El BCE y la Fed, en vísperas de cambios

Entre la reunión de este jueves del máximo órgano de dirección del Banco Central Europeo (BCE) y la expectativa de la designación de nuevo  presidente de la Reserva Federal de Estados Unidos, los mercados andan estos días  sumidos en las dudas porque  en ninguna de estas dos cuestiones hay nada previsible, aunque  hay márgenes mayores de probabilidad en alguna de las opciones barajadas.

La decisión del BCE atañe al mantenimiento de su actual política de intervenciones masivas, a razón de 60.000 millones de euros de activos adquiridos cada mes, lo que da una idea de la fuerte aportación que el banco emisor europeo está realizando en favor del mantenimiento de la actividad económica.  Este jueves `podría anunciarse la conclusión de este programa mensual en diciembre, lo que llevaría a un nuevo escenario a partir del mes de enero de 2018 con nuevas compras pero  más menguadas, quizás entre 20.000 y 30.000 millones de euros. O sea, la mitad o menos de lo que en la actualidad se inyecta en forma de liquidez al sistema bancario.

El impacto es importante y desde el mismo momento en el que se anuncie tendrá consecuencias en  los movimientos de los mercados, Bolsas incluidas. Una decisión de tipo positivo, es decir,  una bajada del volumen de liquidez que se inyecta al sistema, sería una fuerte señal de optimismo por parte de las autoridades monetarias, en la medida en que  la confianza en la fortaleza de la economía ha mejorado de forma sustancial. Todo parece indicar que esta será la opción  por la que se decantarán los rectores del BCE, que ya vienen dando señales de satisfacción por el ritmo de la economía, aunque no se ha llegado a los niveles de inflación del 2% que eran los deseados y buscados cuando se pusieron en marcha las medidas hace más de dos años.

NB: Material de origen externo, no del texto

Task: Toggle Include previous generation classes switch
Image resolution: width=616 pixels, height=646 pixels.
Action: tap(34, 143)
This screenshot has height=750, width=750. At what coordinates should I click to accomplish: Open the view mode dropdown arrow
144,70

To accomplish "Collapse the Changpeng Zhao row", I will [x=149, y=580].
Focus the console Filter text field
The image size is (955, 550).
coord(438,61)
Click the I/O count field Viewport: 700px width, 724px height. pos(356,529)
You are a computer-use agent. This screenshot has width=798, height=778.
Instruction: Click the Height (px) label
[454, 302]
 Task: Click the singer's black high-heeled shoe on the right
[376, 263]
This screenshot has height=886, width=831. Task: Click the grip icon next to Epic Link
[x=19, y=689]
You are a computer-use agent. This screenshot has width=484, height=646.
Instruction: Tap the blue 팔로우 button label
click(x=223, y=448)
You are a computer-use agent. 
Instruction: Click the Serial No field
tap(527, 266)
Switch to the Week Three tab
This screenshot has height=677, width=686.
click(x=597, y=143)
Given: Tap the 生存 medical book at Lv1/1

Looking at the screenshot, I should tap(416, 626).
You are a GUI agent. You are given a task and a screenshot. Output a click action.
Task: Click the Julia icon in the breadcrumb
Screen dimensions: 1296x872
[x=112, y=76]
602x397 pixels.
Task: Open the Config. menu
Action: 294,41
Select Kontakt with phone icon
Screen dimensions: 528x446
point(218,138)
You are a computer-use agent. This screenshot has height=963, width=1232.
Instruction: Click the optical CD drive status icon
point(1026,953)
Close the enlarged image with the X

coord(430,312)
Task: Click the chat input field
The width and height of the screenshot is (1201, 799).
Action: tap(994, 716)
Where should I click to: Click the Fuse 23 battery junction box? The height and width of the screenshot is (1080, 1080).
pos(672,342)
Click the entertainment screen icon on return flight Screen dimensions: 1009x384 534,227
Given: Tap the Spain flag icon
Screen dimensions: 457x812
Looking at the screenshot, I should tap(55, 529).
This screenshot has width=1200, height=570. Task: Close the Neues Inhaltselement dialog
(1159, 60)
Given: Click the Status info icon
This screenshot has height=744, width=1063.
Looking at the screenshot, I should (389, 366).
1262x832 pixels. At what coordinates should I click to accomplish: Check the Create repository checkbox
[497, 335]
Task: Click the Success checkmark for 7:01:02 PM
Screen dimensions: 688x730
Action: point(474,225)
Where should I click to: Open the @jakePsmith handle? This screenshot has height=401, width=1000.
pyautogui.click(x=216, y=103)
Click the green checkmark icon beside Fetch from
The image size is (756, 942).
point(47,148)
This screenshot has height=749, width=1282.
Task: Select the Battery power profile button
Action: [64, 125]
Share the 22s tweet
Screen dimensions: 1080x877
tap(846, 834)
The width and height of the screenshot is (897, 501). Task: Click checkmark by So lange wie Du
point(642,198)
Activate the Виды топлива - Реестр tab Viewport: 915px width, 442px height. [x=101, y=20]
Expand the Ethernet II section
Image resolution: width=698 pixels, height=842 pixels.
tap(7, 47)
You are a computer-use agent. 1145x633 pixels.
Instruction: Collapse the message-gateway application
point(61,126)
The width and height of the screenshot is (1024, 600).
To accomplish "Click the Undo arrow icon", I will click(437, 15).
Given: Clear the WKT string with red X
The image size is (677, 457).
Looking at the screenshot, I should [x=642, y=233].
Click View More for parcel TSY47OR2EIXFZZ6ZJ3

Una de las repercusiones que tendrá el cambio de política monetaria y de las intervenciones se dejará sentir previsiblemente en el valor del  euro frente al dólar. Una subida del  dólar frente al euro y por lo tanto una depreciación de este en los mercados sería una señal positiva para los agentes económicos y para las empresas, que desde hace tiempo se vienen quejando del perjuicio que la fortaleza del euro le está causando a la potencia exportadora de la zona euro, con el consiguiente  frenazo en el ritmo de crecimiento de la  actividad económica.

En el otro frente monetario, la elección del nuevo presidente de la Fed, designación que Donald Trump parece a punto de abordar, las probabilidades apuntan hacia un relevo, lo que puede desalojar de la presidencia del banco central estadounidense a la actual presidenta     Janet Yellen, lo que podría poner en riesgo  el curso de la política monetaria actual que apunta hacia tipos de interés crecientes en este país. El presidente estadounidense desea una economía más dinámica (como todo Presidente que se precie)  y la subida de tipos de interés que está en fase de aplicación no es la mejor fórmula, de manera que la elección de un nuevo responsable para  la presidencia de la Fed podría afectar  al rumbo de la política monetaria. Un frenazo definitivo a las subidas de tipos estadounidenses se convertiría en una señal de efectos duales para Europa, en donde  las subidas de tipos de interés que estaba aplicando Yellen  eran consideradas más favorables.  Tampoco un cambio en el rumbo monetario resultará fácil al nuevo inquilino de la Fed. En todo caso,  pronto saldremos de dudas.